The Soul both contemplates, passively, the Intellect, and reflects upon
its own contemplative act by producing Nature and the Cosmos. The individual
souls that become immersed in Nature, as moments of the Soul's eternal
act, will, ideally, gain a complete knowledge of the Soul in its unity,
and even of the Intellect, by reflecting upon the concrete results of the
Soul's act -- that is, upon the externalized, sensible entities that comprise
the physical Cosmos. This reflection, if carried by the individual soul
with a memory of its provenance always in the foreground, will lead to
a just governing of the physical Cosmos, which will make of it a perfect
material image of the Intellectual Cosmos, i.e., the realm of the Forms
(cf. Enneads IV.3.7 and IV.8.6). However, things don't always turn
out so well, for individual souls often "go lower than is needful ... in
order to light the lower regions, but it is not good for them to go so
far" (Ennead IV.3.17, tr. O'Brien 1964). For when the soul extends
itself ever farther into the indeterminacy of materiality, it gradually
loses memory of its divine origin, and comes to identify itself more and
more with its surroundings -- that is to say: the soul identifies itself
with the results of the Soul's act, and forgets that it is, as part
of this Soul, itself an agent of the act. This is tantamount to a relinquishing,
by the soul, of its divine nature. When the soul has thus abandoned itself,
it begins to accrue many alien encrustations, if you will, that make of
it something less than divine. These encrustations are the 'accidents'
(in the Aristotelian sense) of personality. And yet the soul is never completely
lost, for, as Plotinus insists, the soul need simply "think upon essential
being" in order to return to itself, and continue to exist authentically
as a governor of the Cosmos (Ennead IV.8.4-6). The memory of the
personality that this wandering soul possessed must be forgotten in order
for it to return completely to its divine nature; for if it were remembered,
we would have to say, contradictorily, that the soul holds a memory of
what occurred during its state of forgetfulness! So in a sense, Plotinus
holds that individual personalities are not maintained at the level of
Soul. However, if we understand personality as more than just a particular
attitude attached to a concrete mode of existence, and rather view it as
the sum total of experiences reflected upon in intellect, then souls most
certainly retain their personalities, even at the highest level, for they
persist as thoughts within the divine Mind (cp. Ennead IV.8.5).

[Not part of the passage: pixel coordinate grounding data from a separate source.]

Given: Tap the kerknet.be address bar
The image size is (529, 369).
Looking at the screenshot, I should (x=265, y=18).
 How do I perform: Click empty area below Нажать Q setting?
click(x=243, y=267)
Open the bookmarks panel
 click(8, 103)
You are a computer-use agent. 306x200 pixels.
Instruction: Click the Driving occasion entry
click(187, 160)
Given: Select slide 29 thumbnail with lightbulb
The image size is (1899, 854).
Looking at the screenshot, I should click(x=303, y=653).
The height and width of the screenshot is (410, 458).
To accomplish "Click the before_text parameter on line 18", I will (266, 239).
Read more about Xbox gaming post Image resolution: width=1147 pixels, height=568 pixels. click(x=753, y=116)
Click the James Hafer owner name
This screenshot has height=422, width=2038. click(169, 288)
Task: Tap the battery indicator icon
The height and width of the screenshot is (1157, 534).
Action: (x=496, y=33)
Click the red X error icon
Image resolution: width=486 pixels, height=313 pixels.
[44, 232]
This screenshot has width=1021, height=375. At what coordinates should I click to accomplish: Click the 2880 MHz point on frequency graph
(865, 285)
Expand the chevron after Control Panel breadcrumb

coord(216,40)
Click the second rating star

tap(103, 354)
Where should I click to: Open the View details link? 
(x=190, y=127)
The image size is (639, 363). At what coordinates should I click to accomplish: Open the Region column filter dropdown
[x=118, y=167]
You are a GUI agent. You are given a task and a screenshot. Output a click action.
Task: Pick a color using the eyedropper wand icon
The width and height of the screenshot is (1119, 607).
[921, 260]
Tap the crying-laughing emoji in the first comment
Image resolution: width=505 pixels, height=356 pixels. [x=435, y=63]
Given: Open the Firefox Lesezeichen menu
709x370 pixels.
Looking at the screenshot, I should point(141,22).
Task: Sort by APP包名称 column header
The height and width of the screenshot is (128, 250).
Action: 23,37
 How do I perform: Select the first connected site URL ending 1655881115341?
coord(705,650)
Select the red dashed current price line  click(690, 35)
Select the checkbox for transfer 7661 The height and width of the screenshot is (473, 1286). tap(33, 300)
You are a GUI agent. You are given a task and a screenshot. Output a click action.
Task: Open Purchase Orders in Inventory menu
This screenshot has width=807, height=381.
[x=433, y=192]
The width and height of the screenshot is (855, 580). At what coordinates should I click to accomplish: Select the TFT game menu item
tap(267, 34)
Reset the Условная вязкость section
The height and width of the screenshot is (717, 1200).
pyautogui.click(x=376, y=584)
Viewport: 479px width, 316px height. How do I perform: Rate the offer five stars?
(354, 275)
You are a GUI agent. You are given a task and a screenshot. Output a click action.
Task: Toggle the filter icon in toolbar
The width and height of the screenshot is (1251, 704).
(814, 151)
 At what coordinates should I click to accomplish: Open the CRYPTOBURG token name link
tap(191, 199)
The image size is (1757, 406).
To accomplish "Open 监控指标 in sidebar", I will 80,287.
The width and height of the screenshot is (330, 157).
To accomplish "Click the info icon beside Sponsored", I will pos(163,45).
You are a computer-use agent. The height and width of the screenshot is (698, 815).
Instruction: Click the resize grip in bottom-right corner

The personality that one acquires in action (the lowest type of contemplation)
is indeed forgotten and dissolved, but the 'personality' or persistence
in intellect that one achieves through virtuous acts most definitely
endures (Ennead IV.3.32).
c. Salvation and the Cosmic Process
Plotinus, like his older contemporary, the Christian philosopher Origen
of Alexandria, views the descent of the soul into the material realm as
a necessary moment in the unfolding of the divine Intellect, or God. For
this reason, the descent itself is not an evil, for it is a reflection
of God's essence. Both Origen and Plotinus place the blame for experiencing
this descent as an evil squarely upon the individual soul. Of course, these
thinkers held, respectively, quite different views as to why and how the
soul experiences the descent as an evil; but they held one thing in common:
that the rational soul will naturally choose the Good, and that any failure
to do so is the result of forgetfulness or acquired ignorance. But whence
this failure? Origen gave what, to Plotinus' mind, must have been a quite
unsatisfactory answer: that souls pre-existed as spiritual beings, and
when they desired to create or 'beget' independently of God, they all fell
into error, and languished there until the coming of Logos Incarnate. This
view has more than a little Gnostic flavor to it, which would have sat
ill with Plotinus, who was a great opponent of Gnosticism.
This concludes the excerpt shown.